→ **Yang Diminta**
1 – Jawab pertanyaan berikut berdasarkan ulasan pementasan Pesta Para Pencuri.
(a) Pada tanggal berapa lakon itu dipentaskan di Graha Bakti Budaya?
(b) Siapa saja tim kreatif Indonesia Kita yang menggarap ceritanya?
(c) Barang wasiat apa yang hilang dari Nyai Salma?
2 – Teruskan ulasan pementasan Pesta Para Pencuri mulai setelah kalimat terakhirnya.

→ **Teks Dokumen**

Diliput oleh: Ramdani
Tempo hari, tepatnya tanggal 21 dan 22 Juli 2017 Graha Bakti Budaya geger dengan Pesta Para Pencuri yang turut diramaikan oleh Cak Lontong, Happy Salma, Inayah Wahid, Alexandra Gottardo, Akbar, Susilo Nugroho, Marwoto, Trio GAM (Gareng, Joned, Wisben) dan Silir Pujiwati. Pesta Para Pencuri bukanlah kejadian nyata, namun cerita fiksi garapan Butet Kertarajasa, Agus Noor dan Djaduk Ferianto selaku tim kreatif Indonesia Kita. Lakon ini dipentaskan guna mengkritik apa yang terjadi belakangan ini di negara kita. Merefleksikan dengan cara kritis dan jernih segala kegaduhan sosial politik yang kerap kali penuh intrik dan manipulatif. Seperti itulah, dalam konteks ini, lakon Pesta Para Pencuri itu kemudian menjadi suara kritis dari situasi hari ini. Ketika ‘para pencuri’ seperti berpesta.
Dalam pementasan kali ini, Indonesia Kita mengisahkan sebuah situasi di mana para pencuri dengan pintar dan lihai meyamar menjadi apa saja, sehingga sulit dikenali. Ada dua golongan pencuri dalam lakon ini, gerombolan satu adalah ‘pencuri yang baik hati dan suka menolong rakyat’ yang merasa terganggu karena nama baiknya dicemarkan oleh berbagai cara pencurian yang disebutnya tidak bertanggung jawab dan tidak menjunjung tinggi martabat pencuri. Sementara gerombolan pencuri lainnya ingin membuktikan bahwa mereka adalah ‘pencuri yang bisa dipercaya’.
Bermula saat Nyai Salma kehilangan barang wasiatnya yang paling berharga, yakni selendang Wewe Gombel. Selendang ini mampu membuat penggunanya tidak terlihat, sehingga jika para pencuri yang mengambilnya, meraka bisa mencuri tanpa terlihat. Tetapi Nyai Salma mencurigai bahwa situasi penuh kecurigaan ini sengaja dibuat oleh para keamanan wilayah, yang diperankan oleh Marwoto dan Susilo Nugroho. Kecurigaan ini didasarkan dari pemikiran ketika dalam keadaan menjadi tertib dan baik, dua petugas ini seperti kehilangan peran, karenanya dengan sengaja membuat situasi menjadi tidak aman agar peran mereka bisa kembali dibutuhkan.

→ **Data Tercatat**
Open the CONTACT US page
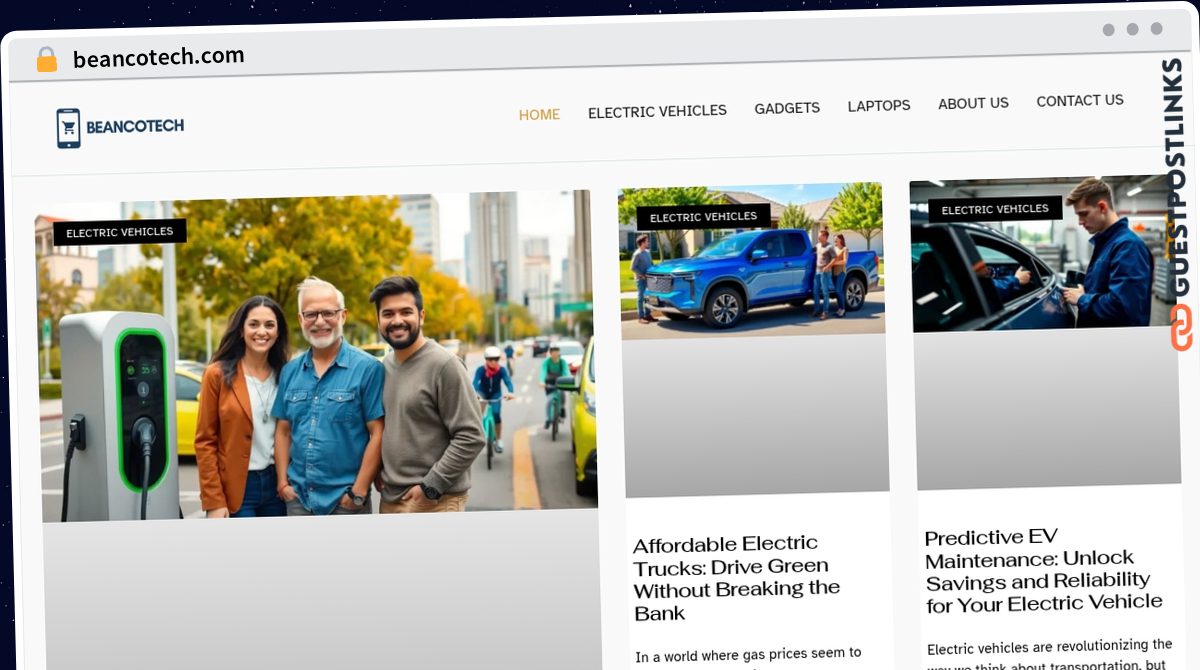The width and height of the screenshot is (1200, 670). tap(1080, 100)
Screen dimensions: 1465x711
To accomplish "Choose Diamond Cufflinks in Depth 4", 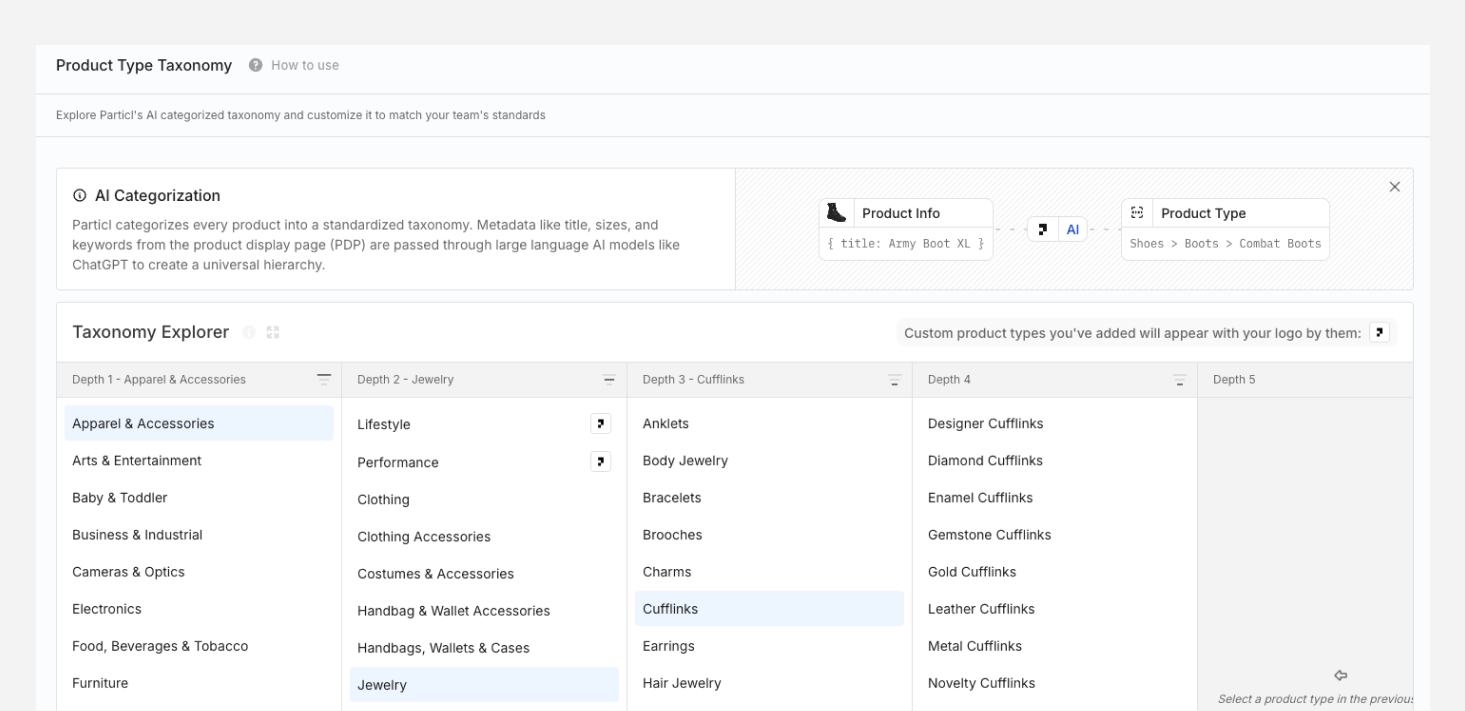I will (985, 461).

→ **Hasil Tiap Tugas**
1 –
(a) Tanggal 21 dan 22 Juli 2017.
(b) Butet Kertarajasa, Agus Noor, dan Djaduk Ferianto.
(c) Selendang Wewe Gombel.

2 –
Meskipun lakon ini penuh kritik dan sindiran, namun dikemas ringan dan sangat menghibur dengan kemasan khas pentas Indonesia Kita. Seperti biasa, duet Cak Lontong dan Akbar selalu berhasil mengocok perut para penonton yang hadir memenuhi Graha Bhakti Budaya. Seperti pada suatu adegan di mana Cak Lontong dan Akbar saling mengeluarkan hasil curiannya. “Bar, Kita tuh kalo maling, ambil barang yang berharga” ujar Cak Lontong, kemudian Akbar mengeluarkan hasil curiannya, sebuah HP. Cak Lontong pun berkomentar “Baar, Baar, kamu tuh suruh nyolong barang berharga Baar”. “Loh, ini berharga Tooong, biarpun bekas tapi ada harganyaa” saut Akbar. Cak Lontong pun mengeluarkan sebuah gayung berlabel dari kantung curiannya, “Yang namanya barang berharga begini Baar” Cak Lontong menegaskan dengan menunjuk gayung yang tertempel bandrol harganya diikuti gelak tawa penonton.
Banyak para pencuri yang kemudian menyukai puteri Nyai Salma. Demi memperebutkan cinta anak Nyai Salma, para pencuri menebar berita hoax dan saling mengakali. Di tengah kegaduhan situasi ini, Nyai Salma dan Mbok Nay, pembantu kepercayaannya yang diperankan oleh Inayah Wahid, mencium gelagat buruk, terutama ketika para pencuri berkumpul dan bersepakat melakukan pencurian besar-besaran.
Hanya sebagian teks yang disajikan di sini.